Vienna PhilharmonicOLD

Donna L. Kendall Classical Series

A Shanbrom Family Concert


Semyon Bychkov, conductor


Pre-concert lecture by Rich Capparela, 7pm
The location of the pre-concert lecture venue will be the Studio Performance Space, located on the 3rd floor of the concert hall.

MAHLER: Symphony No. 6 in A minor "Tragic"

Program Notes

MAHLER: Symphony No. 6 in A minor "Tragic"
Gustav Mahler’s Sixth Symphony premiered in Essen, Germany, under the composer’s direction May 27, 1906. A rare success amongst his symphonies during his lifetime, it was greeted by eight ecstatic curtain calls. Perhaps its reception was helped being far from Vienna, where his tenure as music director of the Vienna Opera was fraught with conflict, which sometime carried over into the symphonic hall. The symphony’s themes arose from many sources.

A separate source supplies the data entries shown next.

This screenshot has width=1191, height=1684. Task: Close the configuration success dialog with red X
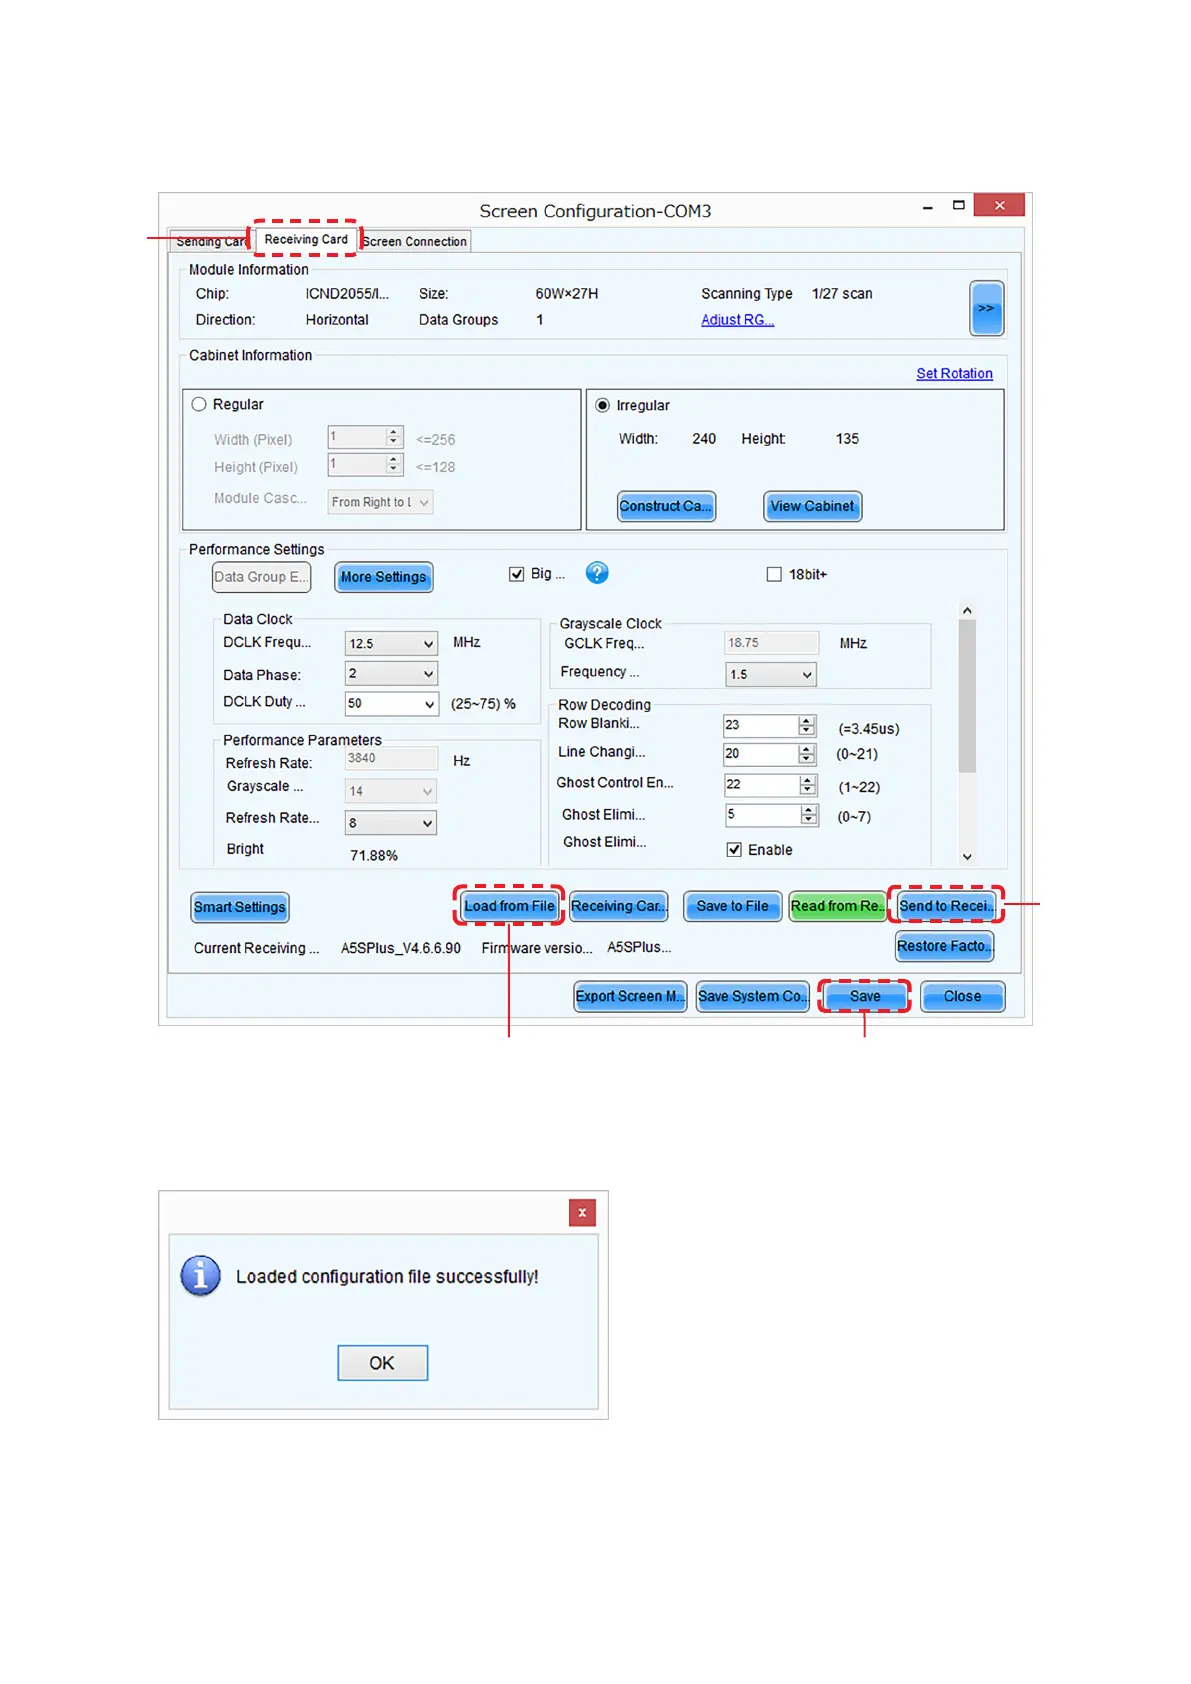point(582,1212)
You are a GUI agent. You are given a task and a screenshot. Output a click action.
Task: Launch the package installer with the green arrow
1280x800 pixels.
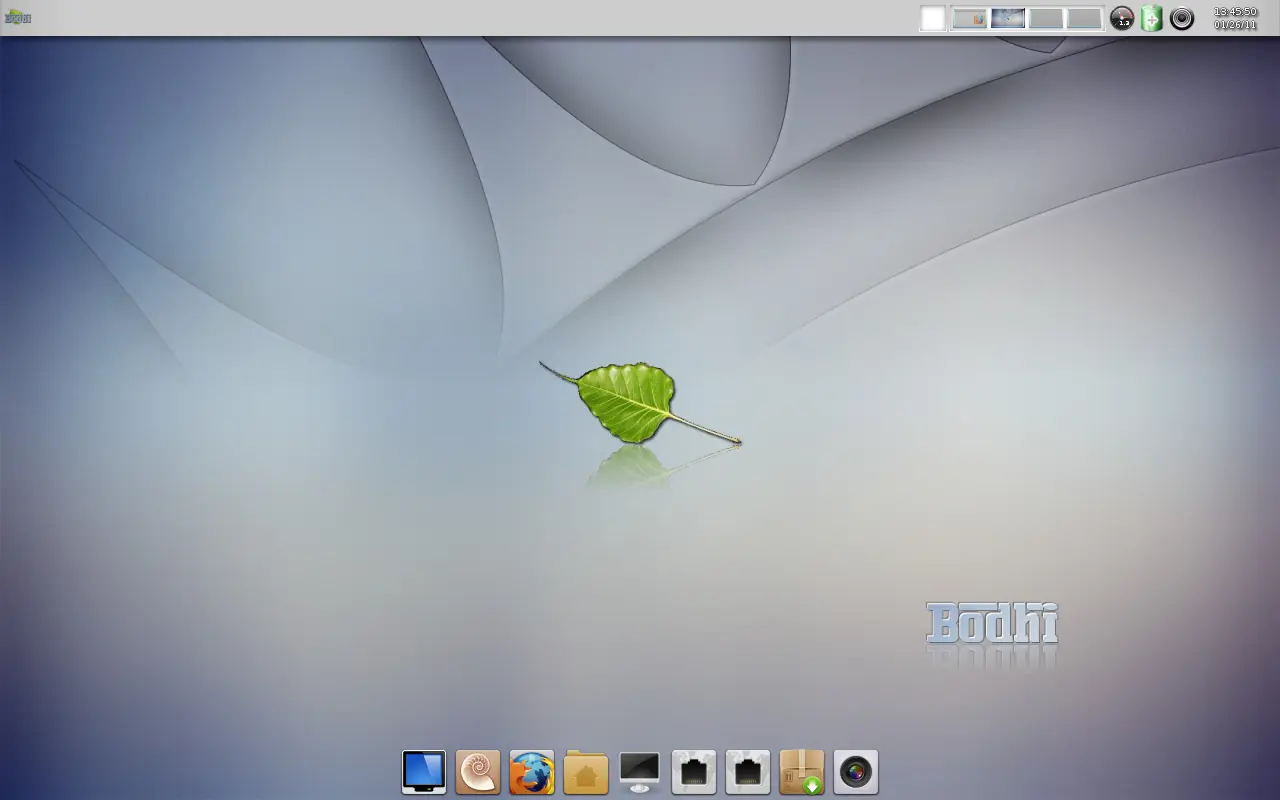point(801,770)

Quick ears will catch a hint of Liszt’s Piano Concerto in E-flat in the first movement and themes from Mahler’s own Kindertotenlieder in the third movement. The composer’s wife Alma asserted that she and their two young daughters are also to be heard in the work, and occasional march-like rhythms may recall that Mahler grew up within hearing of a military barracks. The massive final movement is dominated by a theme that may suggest an epic hero struggling onward, surviving blows of fate, until a third blow proves fatal. The image, if true, is both ironic and tragic. Within a few years of completing this symphony, Mahler himself would suffer three crushing blows: the diagnosis of a heart condition that would ultimately prove fatal, the termination of his position with the Vienna Opera, and the sudden death from scarlet fever of his four-year-old daughter. It might almost seem that, in this magnificent symphony, Mahler had tempted fate and lost. Disagreement exists as to the order in which the movements should be played. Usually, there would be evidence from the published score and/or for performances given in the composer’s presence. Indeed, Mahler himself conducted the piece on numerous occasions in the five years that remained to him. However, even he did not always present it the same way. The two middle movements – a brisk Scherzo and a gentle Andante – might be heard Scherzo-Andante or Andante-Scherzo, in either case with support from Mahler’s own example. Most conductors have followed the practice of his last years on the podium: that the Scherzo should follow the Andante. Others suggest that the dramatic energy of the work is better served by placing the Scherzo before the Andante. Either practice has authentic precedent, so the best authority seems to be whether one feels the serene moods of the Andante are better absorbed before or after the darker energy of the Scherzo, and that decision will lie largely amidst the conductor’s tastes and the mood of the day.